The Ritual of Bread

It is a gentle summer afternoon and I have a bowl full of golden white wheat flour laid out. It has an earthy fragrance- like it never quite forgot the fields it came from and part of it yearns to go back there still. I run my fingers through its grainy texture, rubbing between thumb and forefinger and letting it slide off my palm. I feel how each grain must have exploded as the millstones ground and ground and ground, gold to white, and gold to white. And as I stand there, I wonder how many men and women and children over the millennia stood just as I am, with both hands covered in flour- just as I did. It is a ritual honed over lifetimes upon lifetimes.
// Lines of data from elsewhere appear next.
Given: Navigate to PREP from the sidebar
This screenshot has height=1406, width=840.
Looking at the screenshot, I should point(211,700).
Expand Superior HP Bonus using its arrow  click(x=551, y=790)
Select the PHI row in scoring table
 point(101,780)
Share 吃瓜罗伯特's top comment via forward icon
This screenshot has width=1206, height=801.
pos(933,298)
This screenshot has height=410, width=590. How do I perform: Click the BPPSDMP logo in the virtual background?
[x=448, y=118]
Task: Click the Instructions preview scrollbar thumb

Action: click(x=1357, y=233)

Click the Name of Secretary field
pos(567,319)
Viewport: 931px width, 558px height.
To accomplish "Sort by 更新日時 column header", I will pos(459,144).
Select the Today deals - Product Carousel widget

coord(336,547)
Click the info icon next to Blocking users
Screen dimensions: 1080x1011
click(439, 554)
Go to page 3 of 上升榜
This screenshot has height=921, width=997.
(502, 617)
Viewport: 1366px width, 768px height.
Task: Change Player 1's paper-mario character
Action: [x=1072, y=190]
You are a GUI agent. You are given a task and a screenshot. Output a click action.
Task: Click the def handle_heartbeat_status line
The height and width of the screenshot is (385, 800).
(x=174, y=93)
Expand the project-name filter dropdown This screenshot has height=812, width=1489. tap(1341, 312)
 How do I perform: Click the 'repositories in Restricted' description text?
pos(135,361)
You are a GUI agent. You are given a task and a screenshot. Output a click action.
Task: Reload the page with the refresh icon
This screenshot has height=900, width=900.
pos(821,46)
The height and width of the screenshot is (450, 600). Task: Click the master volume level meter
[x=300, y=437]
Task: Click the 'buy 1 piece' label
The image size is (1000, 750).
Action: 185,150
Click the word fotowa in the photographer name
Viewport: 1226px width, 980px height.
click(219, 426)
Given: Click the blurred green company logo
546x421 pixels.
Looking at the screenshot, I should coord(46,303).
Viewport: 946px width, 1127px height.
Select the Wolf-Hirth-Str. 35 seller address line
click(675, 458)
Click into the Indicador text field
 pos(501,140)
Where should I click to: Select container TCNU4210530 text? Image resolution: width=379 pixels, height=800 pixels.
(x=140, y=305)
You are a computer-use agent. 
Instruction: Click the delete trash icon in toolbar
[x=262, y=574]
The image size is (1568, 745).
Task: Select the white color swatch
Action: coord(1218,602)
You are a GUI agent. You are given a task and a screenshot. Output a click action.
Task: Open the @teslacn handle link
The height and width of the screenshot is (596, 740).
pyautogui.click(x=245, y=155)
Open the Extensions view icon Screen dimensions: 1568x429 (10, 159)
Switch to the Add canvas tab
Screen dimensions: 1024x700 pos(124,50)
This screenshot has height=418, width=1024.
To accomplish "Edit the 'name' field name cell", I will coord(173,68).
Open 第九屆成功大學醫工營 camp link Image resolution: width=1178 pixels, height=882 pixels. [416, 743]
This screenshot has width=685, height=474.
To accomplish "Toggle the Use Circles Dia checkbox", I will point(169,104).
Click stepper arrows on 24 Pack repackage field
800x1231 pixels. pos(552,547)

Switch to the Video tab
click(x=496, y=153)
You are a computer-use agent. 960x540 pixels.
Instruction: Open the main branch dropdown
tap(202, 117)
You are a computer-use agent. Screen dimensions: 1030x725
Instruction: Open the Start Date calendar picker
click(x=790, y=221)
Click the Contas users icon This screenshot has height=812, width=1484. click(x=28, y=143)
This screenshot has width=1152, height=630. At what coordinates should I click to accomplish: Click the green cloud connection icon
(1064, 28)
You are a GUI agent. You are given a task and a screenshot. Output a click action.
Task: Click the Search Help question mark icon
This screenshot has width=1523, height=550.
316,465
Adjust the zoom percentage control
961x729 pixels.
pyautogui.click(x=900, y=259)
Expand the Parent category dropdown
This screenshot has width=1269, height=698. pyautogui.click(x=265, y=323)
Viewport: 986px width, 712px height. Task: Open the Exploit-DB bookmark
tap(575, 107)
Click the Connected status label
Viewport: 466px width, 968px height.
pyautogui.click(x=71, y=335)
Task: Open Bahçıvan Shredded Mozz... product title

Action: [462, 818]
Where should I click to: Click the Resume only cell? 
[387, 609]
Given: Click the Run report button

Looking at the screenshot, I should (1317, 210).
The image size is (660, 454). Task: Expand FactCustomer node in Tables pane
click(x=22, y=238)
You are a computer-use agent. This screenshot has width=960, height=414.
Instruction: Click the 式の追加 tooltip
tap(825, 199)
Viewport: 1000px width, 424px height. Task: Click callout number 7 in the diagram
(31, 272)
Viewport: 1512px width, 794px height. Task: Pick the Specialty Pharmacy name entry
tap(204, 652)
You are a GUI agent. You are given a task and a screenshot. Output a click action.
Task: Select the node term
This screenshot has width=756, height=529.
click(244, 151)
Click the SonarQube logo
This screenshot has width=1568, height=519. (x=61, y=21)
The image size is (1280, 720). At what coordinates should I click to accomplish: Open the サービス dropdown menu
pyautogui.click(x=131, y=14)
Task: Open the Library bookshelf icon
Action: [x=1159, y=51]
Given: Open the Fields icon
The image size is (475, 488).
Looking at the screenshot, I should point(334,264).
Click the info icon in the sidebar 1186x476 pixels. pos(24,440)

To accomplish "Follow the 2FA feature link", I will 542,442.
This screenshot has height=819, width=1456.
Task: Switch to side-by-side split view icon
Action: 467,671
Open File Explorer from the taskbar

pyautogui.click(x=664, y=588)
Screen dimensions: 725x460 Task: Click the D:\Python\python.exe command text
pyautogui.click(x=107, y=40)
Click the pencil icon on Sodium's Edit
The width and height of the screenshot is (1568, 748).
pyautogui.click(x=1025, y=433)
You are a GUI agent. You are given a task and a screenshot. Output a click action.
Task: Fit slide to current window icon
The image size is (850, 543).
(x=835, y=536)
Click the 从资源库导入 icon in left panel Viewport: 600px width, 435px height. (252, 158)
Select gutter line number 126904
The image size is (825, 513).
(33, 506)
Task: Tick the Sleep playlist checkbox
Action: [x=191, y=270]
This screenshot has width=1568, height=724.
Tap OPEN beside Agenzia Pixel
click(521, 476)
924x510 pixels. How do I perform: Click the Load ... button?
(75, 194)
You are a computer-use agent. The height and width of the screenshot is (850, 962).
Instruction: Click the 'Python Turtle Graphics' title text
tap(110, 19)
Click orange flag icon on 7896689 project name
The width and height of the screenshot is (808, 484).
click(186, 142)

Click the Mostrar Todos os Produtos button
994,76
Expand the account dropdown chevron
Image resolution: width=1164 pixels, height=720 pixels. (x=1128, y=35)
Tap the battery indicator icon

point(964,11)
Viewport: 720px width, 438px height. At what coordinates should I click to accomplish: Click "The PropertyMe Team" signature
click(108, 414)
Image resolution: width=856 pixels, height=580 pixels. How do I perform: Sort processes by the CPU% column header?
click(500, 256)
Bread is a symbol of home and sustenance all over the world. Here, we eat rotis or naans- both a kind of flatbread. I start trickling water into the bowl of flour and watch it thicken before my eyes. The scent is deeper now, like rain on moist earth but so much richer. I begin to knead, letting the dough coat my fingers, get between the nails, stick to my skin. I use the heel of my hands and my knuckles and the dough pushes back. It is a dialogue- push, yield, collect, scatter, grasp. When we are both done and breathing a little hard, the bowl is covered with a cheerful napkin and I sit down to let it rest. This is also part of the ritual.

I drift over to the fields where my wheat first lay as a seed in the dark earth. I imagine how the sun itself seasoned her until she was ready to burst out, bringing down the gold from the sky into the hands of the people who farmed her. The world has changed with each season and each cycle- but we have grown wheat and ground it and turned it into bread since time immemorial. When I stand here today, breaking off pieces of dough and rolling them out, I participate in a ceremony with no beginning or end. When we break bread with friends or strangers, at home or on the road, in the morning or in the evening, we are part of an ancient rite. In that moment, we are all together, receiving the gift the earth has freely given and letting it fuel us onward- until the next meal.

The bread is baked quickly over a flat pan and I tug it over the naked flame so it cooks thoroughly. It rises and falls back into a paper thin and crispy form. Over the heat, the wheat smells like she is giving back some of that sunlight she drew in. I make more bread and wrap them together into a crocheted square of cotton, ready for lunch. At the table there is a bowl full of milky night-blooming jasmine. The stew is warm and fragrant with fresh green mint leaves laid on top. The lace curtain billows out with a soft breeze blowing against the burning afternoon sun. A koyal coos from beyond the window.

I sit down quietly and break off a piece of the bread. As I chew down on it, I feel the thread that connects us across time and space stretching out from my fingers- from one such ritual to the next. And then the next. And then the next.